The demographics, duration of symptoms, presenting signs and microbiological findings (rate of positive CSF and blood cultures) of asplenic patients were not different from those of previously healthy subjects (not shown). The CSF leucocyte counts (2167 ± 2328 versus 5432 ± 7077 cells/µl, P = 0.130) and glucose levels (13 ± 15 versus 28 ± 26 mg/dl, P = 0.116) tended to be lower and the protein values higher (445 ± 146 versus 389 ± 341 mg/dl, P = 0.086) than those of the previously healthy subjects. There was a marked difference, however, with respect to underlying/associated infections, because ear or sinus infections were rare in asplenic compared with previously healthy patients (1 of 11, 9.1%, versus 34 of 49, 69.4%, P = 0.001). The prevalences of cranial CSF leakage and pneumonia, however, were similar (not shown).

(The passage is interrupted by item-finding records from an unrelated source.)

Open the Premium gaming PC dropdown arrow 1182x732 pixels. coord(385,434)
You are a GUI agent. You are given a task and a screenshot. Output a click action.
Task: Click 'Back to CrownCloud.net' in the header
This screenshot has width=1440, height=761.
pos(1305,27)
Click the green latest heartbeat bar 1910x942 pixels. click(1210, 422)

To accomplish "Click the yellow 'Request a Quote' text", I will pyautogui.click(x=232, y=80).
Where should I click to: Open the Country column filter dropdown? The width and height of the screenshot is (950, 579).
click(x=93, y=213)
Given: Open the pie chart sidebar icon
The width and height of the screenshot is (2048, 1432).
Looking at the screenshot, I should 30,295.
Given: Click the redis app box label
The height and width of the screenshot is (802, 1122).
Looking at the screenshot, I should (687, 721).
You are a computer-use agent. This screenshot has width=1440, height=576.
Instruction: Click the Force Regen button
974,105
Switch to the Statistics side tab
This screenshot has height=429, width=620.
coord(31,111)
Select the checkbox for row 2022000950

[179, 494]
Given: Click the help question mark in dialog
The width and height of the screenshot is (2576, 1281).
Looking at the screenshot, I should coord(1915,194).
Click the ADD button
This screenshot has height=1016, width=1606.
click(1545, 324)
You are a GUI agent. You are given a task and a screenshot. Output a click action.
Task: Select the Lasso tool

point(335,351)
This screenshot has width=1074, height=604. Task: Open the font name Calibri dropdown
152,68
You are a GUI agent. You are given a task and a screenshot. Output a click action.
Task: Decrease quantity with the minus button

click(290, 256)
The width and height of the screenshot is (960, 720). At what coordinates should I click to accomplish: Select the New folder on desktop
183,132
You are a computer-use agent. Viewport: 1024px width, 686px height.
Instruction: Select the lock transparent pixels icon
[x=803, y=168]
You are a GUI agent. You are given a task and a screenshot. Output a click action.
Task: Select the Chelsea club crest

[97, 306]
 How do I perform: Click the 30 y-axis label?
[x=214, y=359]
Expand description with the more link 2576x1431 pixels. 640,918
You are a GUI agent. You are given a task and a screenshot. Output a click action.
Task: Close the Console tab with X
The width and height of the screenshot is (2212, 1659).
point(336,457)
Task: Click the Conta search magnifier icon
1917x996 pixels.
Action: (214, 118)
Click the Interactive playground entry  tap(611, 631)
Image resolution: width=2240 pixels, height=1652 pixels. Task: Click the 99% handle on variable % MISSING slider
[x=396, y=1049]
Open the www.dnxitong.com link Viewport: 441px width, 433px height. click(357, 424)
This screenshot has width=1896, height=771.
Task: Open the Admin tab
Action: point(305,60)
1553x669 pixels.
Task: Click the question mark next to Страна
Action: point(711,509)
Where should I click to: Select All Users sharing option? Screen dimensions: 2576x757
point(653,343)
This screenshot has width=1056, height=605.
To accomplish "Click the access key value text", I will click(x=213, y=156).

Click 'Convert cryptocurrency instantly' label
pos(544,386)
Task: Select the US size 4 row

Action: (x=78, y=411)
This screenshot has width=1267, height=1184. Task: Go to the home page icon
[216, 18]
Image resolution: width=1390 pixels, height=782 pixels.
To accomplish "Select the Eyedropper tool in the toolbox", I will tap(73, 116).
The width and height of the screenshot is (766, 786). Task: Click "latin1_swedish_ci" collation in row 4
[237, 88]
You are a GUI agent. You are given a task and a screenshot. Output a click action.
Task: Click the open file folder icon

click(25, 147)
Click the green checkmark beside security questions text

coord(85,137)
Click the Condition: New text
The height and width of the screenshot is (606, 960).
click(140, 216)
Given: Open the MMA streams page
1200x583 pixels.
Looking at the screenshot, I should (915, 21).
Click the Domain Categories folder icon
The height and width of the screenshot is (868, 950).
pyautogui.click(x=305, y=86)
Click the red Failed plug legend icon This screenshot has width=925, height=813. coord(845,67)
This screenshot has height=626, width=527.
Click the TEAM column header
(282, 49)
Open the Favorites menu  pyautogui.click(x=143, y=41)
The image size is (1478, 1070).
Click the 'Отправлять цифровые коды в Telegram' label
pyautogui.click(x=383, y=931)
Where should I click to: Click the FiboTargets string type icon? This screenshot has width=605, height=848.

Patients with chronic debilitating diseases were older than the previously healthy patients (58 ± 14 versus 48 ± 17 years, P = 0.025); the sex ratios and the duration of symptoms were not different (not shown). The clinical presentation was also similar, except that patients with chronic debilitating diseases more often had focal neurological deficits than previously healthy subjects (13 of 27, 48.1%, versus 8 of 49, 16.3%, P = 0.006). Their CSF leucocyte counts were lower (2154 ± 2633 versus 5432 ± 7077 cells/µl, P = 0.007), the protein values were higher (569 ± 495 versus 389 ± 341 mg/dl, P = 0.047) and the glucose levels tended to be lower (17 ± 19 versus 28 ± 26 mg/dl, P = 0.065) than those of the previously healthy individuals. The microbiological findings were similar in the two patient groups (not shown). Of the underlying and associated conditions, CSF leakages and ear and sinus infections were similarly frequent, but pneumonia was more prevalent in patients with chronic debilitating diseases (10 of 27, 37.0%, versus 7 of 49, 14.3%, P = 0.042).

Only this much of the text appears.